This demand for volume and speed can lead to inaccurate reporting, and last week we saw a textbook case with the X-Surface news cycle (see Random Gamer Punks Major Blogs on XBox Rumors.) To demonstrate how easy it was to become a credible, anonymous source to gaming blogs, a gamer emailed several blogs from a Gmail account with entirely bogus information, claiming to be a Microsoft employee (see the visuals for this on Tumblr). It appeared on a Pocket-lint.com, then was eventually picked up by outlets as widely read as VentureBeat and CNET, citing Pocket-lint.com as the source of the news.
It’s easy to get annoyed at these outlets, but really it reflects the reality of today’s media environment and the pressure that individual information providers are under.

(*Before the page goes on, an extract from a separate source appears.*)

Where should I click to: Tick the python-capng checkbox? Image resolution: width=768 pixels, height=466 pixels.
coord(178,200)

What does this mean to public relations professionals? We need to:
- Make accurate information crazy easy to find and understand. This includes both making it easy to find on official websites and making the websites easy to find through social media and SEO. This also means that we need to post the information wherever our audiences are, especially where target reporters are. It’s okay to push text out on social media instead of trying to drive people to websites, if that’s in line with our audiences’ behavior.
- Choose who we break high-interest stories with very carefully and provide them with information that is crazy easy to understand. It can sometimes be more effective to give an exclusive story to an outlet that other outlets repurpose news from than to broadcast a news release or host a press conference or call.

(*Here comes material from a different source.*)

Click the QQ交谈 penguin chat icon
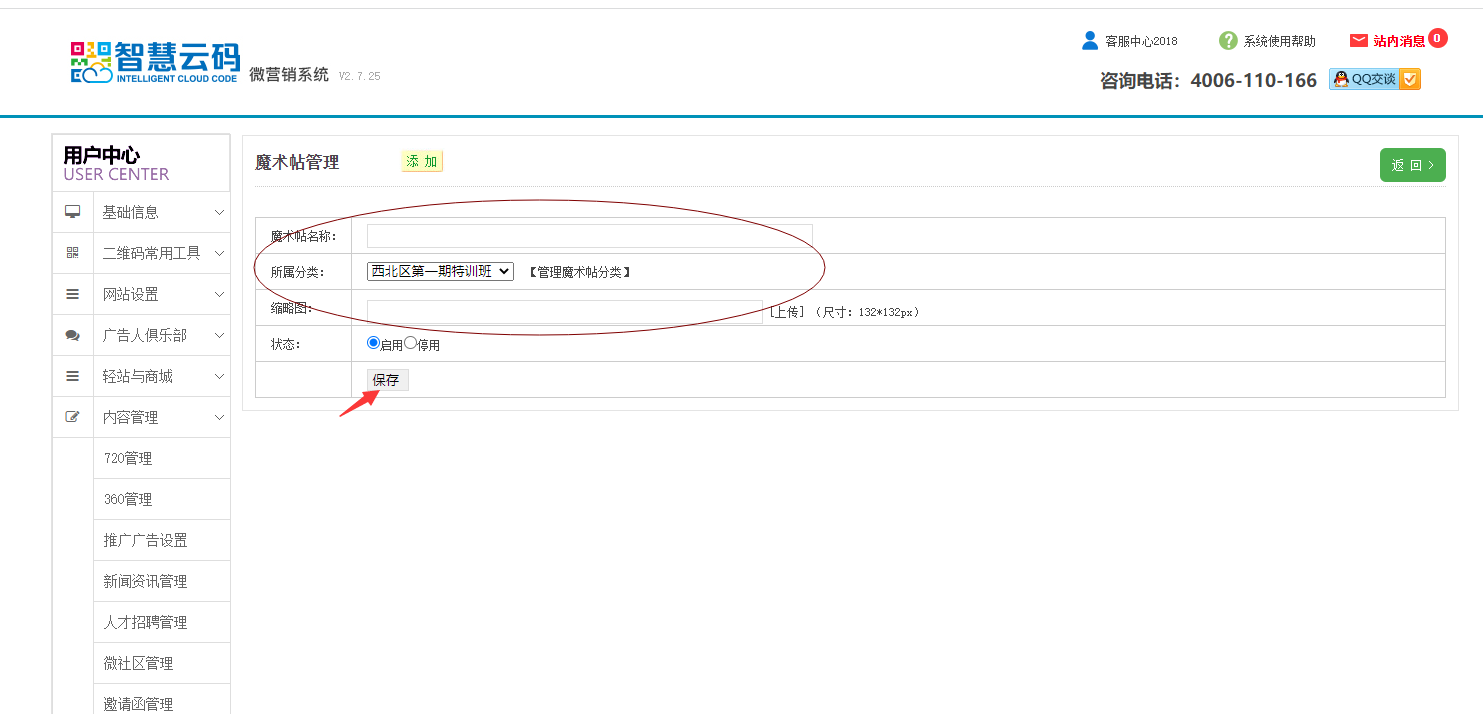Image resolution: width=1483 pixels, height=714 pixels. 1342,79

- Plan for news leaks of real stories and have information that is crazy easy to find and understand ready to publish if news breaks. If news breaks early on a true story that we were planning to announce at a later date, the worst thing we can do is let outlets run with it and refuse to acknowledge it until our planned announcement date, when it’s not news any longer. For all news that we think might leak, we should decide at the beginning of the announcement planning process what information we will share in the event of a news leak, with whom, and with what sources and delivery method.
What are your thoughts? Share in the comments. Thank you to Laura Jones, my coworker, for emailing the X-Surface hoax broadly within Waggener Edstrom.

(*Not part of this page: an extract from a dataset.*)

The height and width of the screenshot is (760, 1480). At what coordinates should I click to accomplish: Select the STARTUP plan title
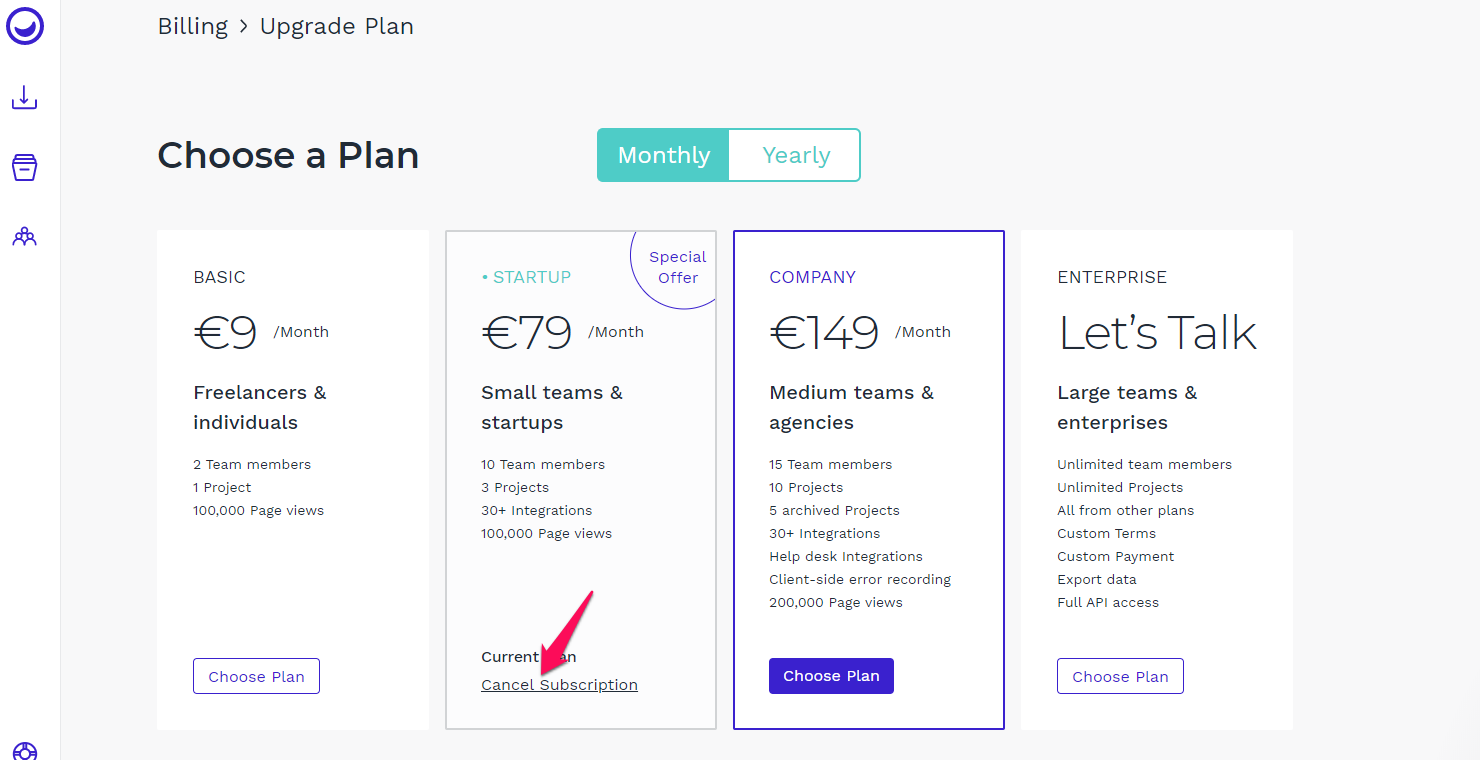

4 Keys to Effective Social Media ROI Measurement
May 7th
An article in Inc. today, Toss Out Your Social Media Metrics, is based on social media philosophies from Peter Shankman, founder of Help a Reporter Out (HARO). The title, while attention-grabbing, is a tad misleading because at first glance, it sounds like an opinion that social media metrics don’t matter. However, instead, Peter makes a point I’ve always wholeheartedly agreed with, which is that you can absolutely measure social media results, but you should do so in a way that directly ties to your business objectives, instead of choosing arbitrary numbers to track.
In my opinion, the argument over whether there is ROI to social media comes down to the argument of whether there is ROI to public relations. If you can say that there is ROI to landing an article in a hard-copy trade magazine, then you can certainly argue that there is a ROI to tweets or YouTube videos that reach tens of thousands of people in your business’ target audience. In fact, I would argue that web analytics and public, detailed information on the profiles of whoever interacts with you online makes it even easier to measure success of online-only efforts than success of traditional public relations.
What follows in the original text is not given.